First I turned to the scripture that goes along with the title, Psalm 42. The first thing I noticed was a note I had written on July 16, 2004 - from Charles, so many times when I am struggling and once again today as Jamie returns to Iraq and JC's funeral. I immediately found myself back to that day. Feeling sad and anxious about Jamie going back to war. I had struggled so much in the previous months he was there, worry of would he return (he did on 3/11/05) and feelings of sadness about the loss of a dear friend and a friendship that had suffered over the previous two years (mine and Julie's, JC's daughter ~ another story in itself). I remember praying for Julie that day and my decision to stay away from the funeral out of respect for Julie. I heard later she had wondered if I would be there...
Psalm 42 is filled with questions regarding despair and hope. So many reminders that God is with me whenever, wherever and however I am doing.
...as the dear pants...so my soul pants
...my tears have been my food...men question "where is your God"
...these things I remember...how I shouted with joy and thanksgiving
...why am I downcast...put your hope in God
...deep calls to deep...when I read this I think of being overwhelmed, in so deep not even sure how to get out
...by day the Lord directs his love, at night his song is with me...
...I call unto God who is my Rock "why have you forgotten me?" and He replies "I am here my child"
...put your hope in God, for I will yet praise Him, my Savior and my God!

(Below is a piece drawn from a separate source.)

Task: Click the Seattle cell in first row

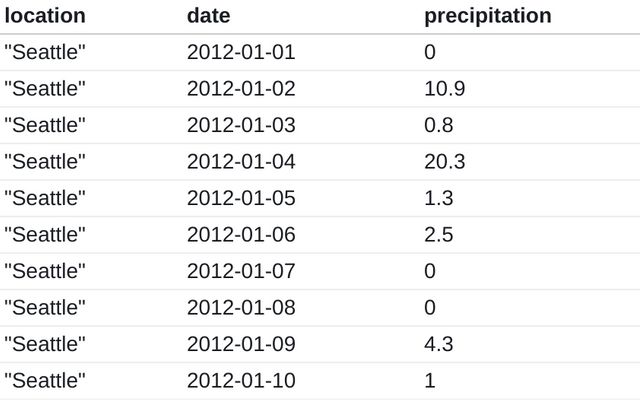Action: pyautogui.click(x=45, y=52)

words of reminder that God is with me, even in my greatest despair and hardest struggles. Never forget Alice, that God loves you and will never ever leave you! Thank you Lord for this strong reminder on this chilly morning.
So now as I think of "celebrating winter" I think of celebrating the dark days of depression (not wanting to be in those days but acknowledging they are a part of me), that even though some days are so difficult for me I can remember and remind myself that God is with me every step of the way and He will never leave me. Though I stumble and fall, He will pick me up again and again. Though my mind wanders to places of major despair he replaces those thoughts with memories of my dear children and delightful grandchildren - reasons to live and celebrate each and every day.
So I close with a thank you to the Lord this morning: thank you for the reminder that you are always near, that your love will never leave me and all I have to do is call on your name and you will be beside me.